» **Prompt 1**:
Answer these questions about the extract on governing the passions, one line each:
(a) What is the full title of Section III?
(b) According to paragraph 122, why is it prudent to begin governing the passions without delay?
(c) According to paragraph 123, what must be continually practiced above all?

--- BEGIN Text extract ---

113. What is to be said of the irascible affections?

114. Are resentment and indignation a part of virtue?

115. When are the irascible or malevolent affections vices?

116. When do our angry emotions become especially vicious?

117. What are the emotions called, which arise from pain inflicted on

us?

118. What is the utility and proper exercise of resentment, in cases which concern the public peace?

119. Is it safe or proper to intrust the punishment of offenses to the injured party?

120. What names are applied to the malevolent feelings, as manifested in the external behavior?

121. How are the malevolent affections modified by a regard to the circumstances of the object?

SECTION III.-THE PROPER GOVERNMENT OF THE APPETITES AND PASSIONS.

122. THE government of the passions is a difficult work; but absolutely necessary, if we wish to be happy either in the next world or in this. And as it is the more difficult the longer it is delayed, it is the part of prudence, as well as a matter of duty, to begin it without delay.

123. In order to acquire a command over our passions, habits of temperance and of useful industry must be maintained; the imagination must be guided and controlled; the love of nature, simplicity, and truth must be cherished; in the midst of lawful pleasure, we must maintain moderation and self-command; we are to oppose early the beginnings of passion, and avoid particularly all such objects as are apt to excite passions which we know predominate within us; when an improper passion is felt, we must direct our minds to objects which will call up emotions of an opposite character; above all an humble and ardent piety leading us to prayer, must be continually practiced.

--- END Text extract ---

» **Prompt 2**: In the rows, reproduce verbatim the part that opens with the line containing "power logout icon" and closes with the line containing "(x=250, y=519)", including both of those lines.

--- BEGIN Dataset ---

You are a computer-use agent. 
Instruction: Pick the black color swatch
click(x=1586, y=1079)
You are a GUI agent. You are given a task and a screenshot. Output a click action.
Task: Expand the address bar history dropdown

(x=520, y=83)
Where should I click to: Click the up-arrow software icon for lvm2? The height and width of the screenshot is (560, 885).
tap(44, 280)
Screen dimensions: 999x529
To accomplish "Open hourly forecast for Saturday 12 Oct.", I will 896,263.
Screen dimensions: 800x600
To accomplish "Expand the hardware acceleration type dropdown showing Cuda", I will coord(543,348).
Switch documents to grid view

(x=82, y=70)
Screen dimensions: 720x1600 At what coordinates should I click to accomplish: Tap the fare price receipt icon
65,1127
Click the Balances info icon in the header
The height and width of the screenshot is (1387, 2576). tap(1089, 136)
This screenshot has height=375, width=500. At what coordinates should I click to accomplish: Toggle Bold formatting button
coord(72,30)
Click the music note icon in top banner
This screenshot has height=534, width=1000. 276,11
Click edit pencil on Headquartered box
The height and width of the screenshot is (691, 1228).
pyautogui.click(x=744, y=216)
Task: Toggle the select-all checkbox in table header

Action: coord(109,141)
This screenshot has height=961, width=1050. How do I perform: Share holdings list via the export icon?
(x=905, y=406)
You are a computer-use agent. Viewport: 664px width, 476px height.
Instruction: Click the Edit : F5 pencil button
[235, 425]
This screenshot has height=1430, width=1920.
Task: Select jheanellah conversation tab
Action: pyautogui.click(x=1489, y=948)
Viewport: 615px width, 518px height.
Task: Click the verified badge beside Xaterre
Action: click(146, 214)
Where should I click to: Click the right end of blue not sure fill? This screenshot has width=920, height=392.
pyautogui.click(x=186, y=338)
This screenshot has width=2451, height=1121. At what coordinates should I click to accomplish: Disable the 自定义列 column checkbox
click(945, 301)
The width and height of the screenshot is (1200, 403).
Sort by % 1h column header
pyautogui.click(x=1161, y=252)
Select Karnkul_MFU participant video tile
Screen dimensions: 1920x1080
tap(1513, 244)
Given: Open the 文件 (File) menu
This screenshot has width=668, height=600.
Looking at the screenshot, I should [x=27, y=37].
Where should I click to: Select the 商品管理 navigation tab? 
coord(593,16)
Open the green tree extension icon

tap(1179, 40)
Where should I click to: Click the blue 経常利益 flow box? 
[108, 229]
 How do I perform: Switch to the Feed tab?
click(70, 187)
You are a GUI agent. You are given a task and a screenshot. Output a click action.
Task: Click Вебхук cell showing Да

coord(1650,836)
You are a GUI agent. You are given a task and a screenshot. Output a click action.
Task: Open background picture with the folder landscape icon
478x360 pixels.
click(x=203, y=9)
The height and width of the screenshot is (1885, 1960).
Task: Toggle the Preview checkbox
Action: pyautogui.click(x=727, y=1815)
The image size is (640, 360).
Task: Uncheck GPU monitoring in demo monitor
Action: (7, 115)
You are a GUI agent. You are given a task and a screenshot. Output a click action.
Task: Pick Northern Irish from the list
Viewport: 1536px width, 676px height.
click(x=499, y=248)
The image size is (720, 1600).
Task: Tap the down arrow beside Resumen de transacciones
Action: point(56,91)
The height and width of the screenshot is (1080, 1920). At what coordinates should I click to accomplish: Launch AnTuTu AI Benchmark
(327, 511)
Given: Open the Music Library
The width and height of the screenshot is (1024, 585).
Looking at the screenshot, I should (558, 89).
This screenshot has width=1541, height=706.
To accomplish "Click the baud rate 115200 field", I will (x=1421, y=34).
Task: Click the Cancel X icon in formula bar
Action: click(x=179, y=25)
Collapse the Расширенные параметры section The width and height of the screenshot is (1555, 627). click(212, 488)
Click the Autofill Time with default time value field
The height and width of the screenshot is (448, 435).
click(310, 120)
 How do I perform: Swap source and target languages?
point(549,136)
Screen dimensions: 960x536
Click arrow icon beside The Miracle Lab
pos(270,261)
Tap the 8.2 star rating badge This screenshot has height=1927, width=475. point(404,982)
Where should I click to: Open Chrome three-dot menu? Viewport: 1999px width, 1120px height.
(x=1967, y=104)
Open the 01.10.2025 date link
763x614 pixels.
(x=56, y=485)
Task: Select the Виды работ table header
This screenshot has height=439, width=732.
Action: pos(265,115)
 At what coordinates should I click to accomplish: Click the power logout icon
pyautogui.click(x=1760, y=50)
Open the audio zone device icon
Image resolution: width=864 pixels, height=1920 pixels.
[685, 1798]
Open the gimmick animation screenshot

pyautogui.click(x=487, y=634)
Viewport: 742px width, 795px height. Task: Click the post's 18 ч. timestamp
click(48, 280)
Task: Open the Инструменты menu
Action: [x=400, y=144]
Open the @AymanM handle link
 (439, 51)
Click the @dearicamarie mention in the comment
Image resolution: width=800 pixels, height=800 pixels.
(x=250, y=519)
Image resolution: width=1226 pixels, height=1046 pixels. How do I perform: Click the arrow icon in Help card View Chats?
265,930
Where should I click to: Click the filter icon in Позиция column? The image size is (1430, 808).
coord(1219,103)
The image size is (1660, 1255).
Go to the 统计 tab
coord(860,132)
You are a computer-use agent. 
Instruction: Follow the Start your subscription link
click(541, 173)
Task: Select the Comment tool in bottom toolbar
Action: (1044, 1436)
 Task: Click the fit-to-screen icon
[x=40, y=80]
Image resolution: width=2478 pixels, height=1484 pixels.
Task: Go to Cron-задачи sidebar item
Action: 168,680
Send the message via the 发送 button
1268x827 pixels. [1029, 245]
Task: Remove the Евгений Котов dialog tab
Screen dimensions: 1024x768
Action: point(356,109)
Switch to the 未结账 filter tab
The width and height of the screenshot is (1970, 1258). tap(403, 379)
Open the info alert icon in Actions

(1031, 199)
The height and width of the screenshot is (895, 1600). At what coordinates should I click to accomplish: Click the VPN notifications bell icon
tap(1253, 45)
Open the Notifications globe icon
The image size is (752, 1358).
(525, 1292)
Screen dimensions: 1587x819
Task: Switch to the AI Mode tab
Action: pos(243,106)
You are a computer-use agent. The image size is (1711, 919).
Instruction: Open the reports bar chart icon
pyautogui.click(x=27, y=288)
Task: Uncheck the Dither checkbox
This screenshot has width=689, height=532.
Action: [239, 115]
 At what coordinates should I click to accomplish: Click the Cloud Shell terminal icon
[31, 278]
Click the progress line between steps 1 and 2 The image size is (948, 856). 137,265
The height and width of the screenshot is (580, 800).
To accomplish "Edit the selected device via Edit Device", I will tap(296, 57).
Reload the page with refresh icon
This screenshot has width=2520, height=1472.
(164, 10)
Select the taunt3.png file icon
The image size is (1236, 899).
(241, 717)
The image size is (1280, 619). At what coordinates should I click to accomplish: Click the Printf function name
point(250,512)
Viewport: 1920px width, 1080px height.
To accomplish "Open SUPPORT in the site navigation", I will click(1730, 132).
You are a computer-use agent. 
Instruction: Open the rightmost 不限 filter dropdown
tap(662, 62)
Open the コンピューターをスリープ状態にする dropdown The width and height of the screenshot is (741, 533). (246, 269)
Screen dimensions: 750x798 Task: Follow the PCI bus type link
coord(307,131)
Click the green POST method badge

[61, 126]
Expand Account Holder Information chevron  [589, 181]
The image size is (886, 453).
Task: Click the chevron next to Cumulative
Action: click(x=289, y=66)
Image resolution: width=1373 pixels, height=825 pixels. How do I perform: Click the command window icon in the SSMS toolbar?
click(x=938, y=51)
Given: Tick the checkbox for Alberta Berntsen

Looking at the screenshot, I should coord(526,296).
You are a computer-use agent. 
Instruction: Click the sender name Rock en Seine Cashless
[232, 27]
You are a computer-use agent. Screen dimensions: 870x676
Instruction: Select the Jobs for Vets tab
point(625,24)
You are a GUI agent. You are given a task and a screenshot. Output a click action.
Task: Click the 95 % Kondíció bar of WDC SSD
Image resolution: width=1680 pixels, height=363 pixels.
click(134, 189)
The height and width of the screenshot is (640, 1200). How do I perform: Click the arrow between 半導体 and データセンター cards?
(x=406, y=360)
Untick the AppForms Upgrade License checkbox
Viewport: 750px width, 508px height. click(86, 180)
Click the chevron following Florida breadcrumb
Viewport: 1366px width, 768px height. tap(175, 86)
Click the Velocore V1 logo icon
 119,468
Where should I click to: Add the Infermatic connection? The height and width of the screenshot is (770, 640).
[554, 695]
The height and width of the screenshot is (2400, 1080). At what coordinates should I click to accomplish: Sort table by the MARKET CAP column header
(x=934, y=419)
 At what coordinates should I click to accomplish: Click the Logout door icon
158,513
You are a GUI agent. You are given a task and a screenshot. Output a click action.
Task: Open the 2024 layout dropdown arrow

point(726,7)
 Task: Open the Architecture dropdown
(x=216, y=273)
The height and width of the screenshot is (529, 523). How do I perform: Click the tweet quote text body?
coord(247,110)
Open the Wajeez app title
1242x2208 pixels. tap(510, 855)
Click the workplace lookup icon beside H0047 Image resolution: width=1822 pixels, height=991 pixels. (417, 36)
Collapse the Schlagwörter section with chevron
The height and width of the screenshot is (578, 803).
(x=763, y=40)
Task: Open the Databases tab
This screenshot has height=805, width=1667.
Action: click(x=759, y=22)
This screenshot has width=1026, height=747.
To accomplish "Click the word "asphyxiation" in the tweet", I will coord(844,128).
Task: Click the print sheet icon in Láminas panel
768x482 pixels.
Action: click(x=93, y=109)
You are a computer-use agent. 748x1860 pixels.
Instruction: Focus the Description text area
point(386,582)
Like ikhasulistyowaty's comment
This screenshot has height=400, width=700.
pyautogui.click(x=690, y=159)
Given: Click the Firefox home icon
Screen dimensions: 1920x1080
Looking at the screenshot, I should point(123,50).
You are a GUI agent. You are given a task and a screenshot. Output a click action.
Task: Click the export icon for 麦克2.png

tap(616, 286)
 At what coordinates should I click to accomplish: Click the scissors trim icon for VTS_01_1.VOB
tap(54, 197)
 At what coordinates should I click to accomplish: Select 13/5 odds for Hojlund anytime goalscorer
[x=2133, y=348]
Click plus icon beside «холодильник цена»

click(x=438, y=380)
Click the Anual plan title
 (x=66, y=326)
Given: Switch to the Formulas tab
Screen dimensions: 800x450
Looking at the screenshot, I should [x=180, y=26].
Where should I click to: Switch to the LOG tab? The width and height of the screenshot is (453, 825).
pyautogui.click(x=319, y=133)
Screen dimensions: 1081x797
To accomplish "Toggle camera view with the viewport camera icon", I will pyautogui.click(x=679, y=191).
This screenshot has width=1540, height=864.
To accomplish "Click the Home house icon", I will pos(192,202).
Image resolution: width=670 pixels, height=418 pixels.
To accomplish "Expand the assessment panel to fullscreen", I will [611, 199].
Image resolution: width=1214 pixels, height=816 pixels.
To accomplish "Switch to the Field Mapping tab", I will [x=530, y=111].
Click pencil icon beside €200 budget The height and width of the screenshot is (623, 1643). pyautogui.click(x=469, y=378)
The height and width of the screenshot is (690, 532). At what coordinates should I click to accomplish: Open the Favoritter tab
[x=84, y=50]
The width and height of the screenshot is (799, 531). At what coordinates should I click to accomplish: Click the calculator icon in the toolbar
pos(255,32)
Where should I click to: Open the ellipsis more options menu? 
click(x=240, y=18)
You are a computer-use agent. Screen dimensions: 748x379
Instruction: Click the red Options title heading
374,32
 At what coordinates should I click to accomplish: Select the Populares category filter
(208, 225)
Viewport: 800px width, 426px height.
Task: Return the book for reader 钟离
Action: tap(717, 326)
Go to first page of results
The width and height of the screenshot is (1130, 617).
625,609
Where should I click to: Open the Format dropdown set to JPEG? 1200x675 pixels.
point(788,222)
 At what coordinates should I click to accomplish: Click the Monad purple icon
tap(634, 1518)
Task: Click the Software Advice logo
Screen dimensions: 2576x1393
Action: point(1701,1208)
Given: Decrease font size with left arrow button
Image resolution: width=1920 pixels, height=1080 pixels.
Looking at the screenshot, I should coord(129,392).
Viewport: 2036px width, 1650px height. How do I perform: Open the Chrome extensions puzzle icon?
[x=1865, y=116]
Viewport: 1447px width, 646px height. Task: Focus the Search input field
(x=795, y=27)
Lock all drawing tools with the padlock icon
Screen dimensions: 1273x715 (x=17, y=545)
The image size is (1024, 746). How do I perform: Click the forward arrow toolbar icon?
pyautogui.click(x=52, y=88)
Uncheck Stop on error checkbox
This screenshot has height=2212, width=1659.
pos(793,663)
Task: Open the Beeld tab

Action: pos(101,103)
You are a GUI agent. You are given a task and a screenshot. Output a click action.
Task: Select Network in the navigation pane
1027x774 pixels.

--- END Dataset ---

» **Worked answer 1**:
(a) The Proper Government of the Appetites and Passions.
(b) It becomes more difficult the longer it is delayed.
(c) An humble and ardent piety leading us to prayer.

» **Worked answer 2**:
 At what coordinates should I click to accomplish: Click the power logout icon
pyautogui.click(x=1760, y=50)
Open the audio zone device icon
Image resolution: width=864 pixels, height=1920 pixels.
[685, 1798]
Open the gimmick animation screenshot

pyautogui.click(x=487, y=634)
Viewport: 742px width, 795px height. Task: Click the post's 18 ч. timestamp
click(48, 280)
Task: Open the Инструменты menu
Action: [x=400, y=144]
Open the @AymanM handle link
 (439, 51)
Click the @dearicamarie mention in the comment
Image resolution: width=800 pixels, height=800 pixels.
(x=250, y=519)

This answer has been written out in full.